Queues outside court after 7,000 people received summonses
Queues outside court after 7,000 people received summonses

Sheffield Council is being urged to take a tougher stance on council tax dodgers – with opposition councillors urging bailiffs to be used to recover more debt.

Figures have been released which show 15,424 Sheffield households owing council tax and other penalties such as parking fines were visited by bailiffs over the past year – compared with 77,883 in Birmingham.

Council tax summonses at Sheffield Magistrates' Court

Council tax summonses at Sheffield Magistrates' Court

The West Midlands city sent bailiffs to the most addresses of any council in the country.

Sheffield Council sent bailiffs to businesses 1,284 times, compared with 4,446 times in Birmingham over the same period.

The figures mean Sheffield came 20th in a table showing the extent councils use bailiffs for debt recovery.

More than £8 million of council tax arrears are owed in Sheffield from 2012-13.

Elsewhere in South Yorkshire, Doncaster used bailiffs against 10,000 households over the last year, while the totals for Barnsley and Rotherham were each more than 6,000.

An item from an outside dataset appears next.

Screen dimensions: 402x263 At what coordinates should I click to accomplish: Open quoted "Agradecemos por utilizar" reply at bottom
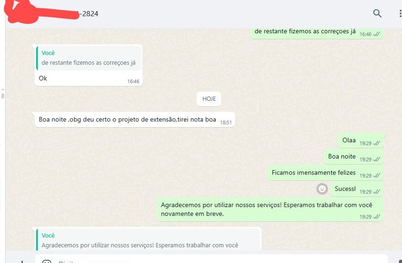(148, 240)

Coun Shaffaq Mohammed, Sheffield Council’s opposition Liberal Democrat leader, said: “These figures show the Labour council is one of the softest when it comes to cracking down on council tax dodgers.

“While turning to bailiffs should always be a last resort, the vast majority of people who do pay their bills have a right to ask why Sheffield’s Labour councillors are failing to take action.”

Coun Bryan Lodge, Sheffield Council’s cabinet member for finance and resources, said: “The main council services that use bailiffs are the revenues service and parking services. The collection of these debts is a matter we take very seriously - we need that revenue for vital services.

“We give people many opportunities to pay, but if they choose to refuse we are prepared to use bailiffs. The companies we use must comply with the council’s recovery policy as well as the Bailiff’s Code of Conduct. We take any complaints of aggressive tactics very seriously.”